Sparks is the author of another book, "Kinetics of Soil Chemical Processes," which is a benchmark in the field. He has edited 16 other books and has written 30 book chapters and more than 100 refereed papers.
Undergrad Chalks Up Experience in Research Semester
Erin O'Reilly had the luck of the Irish on her side one warm day last spring in Tennessee. She had just one hour to make it to the airport to catch a plane, but first she had to hand in an important research paper. Somehow, in a blur of activity, O'Reilly accomplished her mission and made the flight home.
It's not that O'Reilly is a procrastinator who rushes around at the last minute to make deadlines. Rather, the pace she kept on her final day at Oak Ridge National Laboratory was similar to the tempo of every one of her 120 days at this world-renowned, multidisciplinary research and development center.
O'Reilly, a senior environmental soil science major in the College of Agricultural Sciences, spent a grueling but rewarding spring in the Science & Engineering Research Semester (SERS) program. This prestigious internship, funded by the U.S. Department of Energy, is awarded to undergraduates enrolled in the sciences who show particular promise and potential.
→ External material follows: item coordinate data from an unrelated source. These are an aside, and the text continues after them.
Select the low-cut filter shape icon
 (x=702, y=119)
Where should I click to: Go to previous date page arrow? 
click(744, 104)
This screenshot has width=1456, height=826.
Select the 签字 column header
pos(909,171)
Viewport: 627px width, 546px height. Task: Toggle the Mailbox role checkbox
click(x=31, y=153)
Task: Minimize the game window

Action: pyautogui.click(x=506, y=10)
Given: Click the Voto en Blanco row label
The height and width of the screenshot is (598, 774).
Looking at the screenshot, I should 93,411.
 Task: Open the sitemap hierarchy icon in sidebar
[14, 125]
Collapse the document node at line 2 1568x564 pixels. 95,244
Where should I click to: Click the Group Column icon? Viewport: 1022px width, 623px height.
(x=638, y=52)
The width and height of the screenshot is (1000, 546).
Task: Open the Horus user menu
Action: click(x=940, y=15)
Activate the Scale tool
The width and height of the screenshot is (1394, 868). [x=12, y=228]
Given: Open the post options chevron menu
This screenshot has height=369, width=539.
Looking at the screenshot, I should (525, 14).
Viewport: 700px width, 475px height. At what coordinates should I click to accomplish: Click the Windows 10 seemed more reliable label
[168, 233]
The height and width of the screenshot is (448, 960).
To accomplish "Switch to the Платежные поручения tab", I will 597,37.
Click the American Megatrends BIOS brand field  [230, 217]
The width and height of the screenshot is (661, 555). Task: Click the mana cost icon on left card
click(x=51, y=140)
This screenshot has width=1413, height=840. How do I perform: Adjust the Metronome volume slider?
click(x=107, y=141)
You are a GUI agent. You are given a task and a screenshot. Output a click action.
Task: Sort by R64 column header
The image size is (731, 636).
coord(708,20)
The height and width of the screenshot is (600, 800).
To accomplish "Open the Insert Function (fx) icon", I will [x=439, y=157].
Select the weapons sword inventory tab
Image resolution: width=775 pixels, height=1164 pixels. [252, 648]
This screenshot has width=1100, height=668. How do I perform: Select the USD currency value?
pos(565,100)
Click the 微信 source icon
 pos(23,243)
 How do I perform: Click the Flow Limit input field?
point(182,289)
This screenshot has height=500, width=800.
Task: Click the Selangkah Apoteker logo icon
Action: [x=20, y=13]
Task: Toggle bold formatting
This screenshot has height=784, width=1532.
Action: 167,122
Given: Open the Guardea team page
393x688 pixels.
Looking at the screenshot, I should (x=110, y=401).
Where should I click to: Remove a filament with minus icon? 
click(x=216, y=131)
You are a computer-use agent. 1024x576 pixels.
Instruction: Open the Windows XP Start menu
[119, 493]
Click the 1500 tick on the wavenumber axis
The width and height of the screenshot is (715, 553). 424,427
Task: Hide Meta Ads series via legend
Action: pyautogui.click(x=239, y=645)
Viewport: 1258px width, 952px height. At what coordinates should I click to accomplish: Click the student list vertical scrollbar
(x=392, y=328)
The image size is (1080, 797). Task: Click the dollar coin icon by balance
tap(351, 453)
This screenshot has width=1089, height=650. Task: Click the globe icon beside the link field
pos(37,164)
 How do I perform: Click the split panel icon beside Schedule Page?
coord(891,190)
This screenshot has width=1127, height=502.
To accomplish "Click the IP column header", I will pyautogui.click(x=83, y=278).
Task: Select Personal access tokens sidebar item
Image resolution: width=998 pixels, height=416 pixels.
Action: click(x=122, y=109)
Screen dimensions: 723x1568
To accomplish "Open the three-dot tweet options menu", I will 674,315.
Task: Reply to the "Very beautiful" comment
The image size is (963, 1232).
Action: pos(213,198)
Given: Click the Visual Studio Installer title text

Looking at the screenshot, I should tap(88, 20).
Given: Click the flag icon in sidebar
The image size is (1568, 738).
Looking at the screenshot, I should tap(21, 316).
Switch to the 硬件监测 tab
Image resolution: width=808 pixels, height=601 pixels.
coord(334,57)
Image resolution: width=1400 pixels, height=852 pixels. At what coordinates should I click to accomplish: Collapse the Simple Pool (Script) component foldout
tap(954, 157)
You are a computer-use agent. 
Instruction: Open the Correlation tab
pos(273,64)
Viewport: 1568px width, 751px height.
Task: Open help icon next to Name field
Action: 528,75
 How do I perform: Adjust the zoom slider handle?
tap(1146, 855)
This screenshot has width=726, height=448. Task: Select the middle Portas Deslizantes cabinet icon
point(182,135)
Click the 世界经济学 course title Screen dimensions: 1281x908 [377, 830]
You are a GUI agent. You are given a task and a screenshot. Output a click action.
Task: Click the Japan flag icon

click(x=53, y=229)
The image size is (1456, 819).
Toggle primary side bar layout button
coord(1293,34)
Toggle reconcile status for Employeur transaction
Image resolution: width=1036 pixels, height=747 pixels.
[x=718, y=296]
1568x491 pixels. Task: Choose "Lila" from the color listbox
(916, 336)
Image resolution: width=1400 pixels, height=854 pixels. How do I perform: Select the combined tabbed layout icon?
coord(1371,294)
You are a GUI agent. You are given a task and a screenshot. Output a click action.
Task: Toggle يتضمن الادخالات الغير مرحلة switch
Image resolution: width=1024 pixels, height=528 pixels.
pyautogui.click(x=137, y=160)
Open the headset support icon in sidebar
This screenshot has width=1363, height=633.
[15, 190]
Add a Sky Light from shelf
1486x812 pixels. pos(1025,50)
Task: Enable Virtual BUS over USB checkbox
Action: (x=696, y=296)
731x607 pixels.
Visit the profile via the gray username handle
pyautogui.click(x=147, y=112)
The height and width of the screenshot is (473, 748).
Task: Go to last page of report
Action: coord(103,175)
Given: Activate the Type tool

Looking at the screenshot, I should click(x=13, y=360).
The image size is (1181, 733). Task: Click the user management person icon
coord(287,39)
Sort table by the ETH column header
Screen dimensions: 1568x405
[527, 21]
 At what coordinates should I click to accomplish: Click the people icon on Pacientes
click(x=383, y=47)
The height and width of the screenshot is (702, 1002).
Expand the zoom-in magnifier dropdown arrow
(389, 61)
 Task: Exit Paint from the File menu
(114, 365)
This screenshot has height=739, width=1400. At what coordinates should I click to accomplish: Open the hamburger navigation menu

"The SERS program was a highly valuable experience," says O'Reilly. "I had the opportunity to interact with some of the best and brightest in their fields.
"My own research project at Oak Ridge was an investigation into the toxicity of lithium to an annual plant called arabidposis. Lithium carbonate has a range of industrial applications and is widely used in the United States, so a study of this type can provide valuable data.
"However, I had my work cut out for me, taking this project from start to finish in four months," adds O'Reilly. "First, there was the prep time in the library, then the actual experiment, and finally all the analysis and writing.
"It wasn't easy, but when I look back I see how much I learned. I feel like I've got a real edge now when it comes to applying to grad school and seeking fellowships."
O'Reilly has long been a believer in the benefits of internships. In fact, this transfer student did an internship with the department of plant and soil sciences in the summer of `93, even though she didn't start taking classes at the university until that fall.
"At first, with any internship you have to accept that you will be the `resident lab slave,'" says O'Reilly, with a chuckle. "You do your share of washing test tubes but then you move on from there."
In the case of O'Reilly's 1993 internship, "moving on" in responsibilities ultimately meant co-authorship of a research article with Dr. Tom Sims. That article is scheduled for publication this winter in "Communications in Plant & Soil Sciences."
After her busy semester at Oak Ridge, O'Reilly took a well- deserved break from the lab over the summer. Of course, for O'Reilly that didn't mean kicking back and relaxing at her parents' Hockessin home. Instead, she sampled the business end of her field with a stint in the agricultural products division of Du Pont. And now O'Reilly is back in the lab, hard at work on a thesis project that is a requirement for the degree with distinction that she hopes to earn.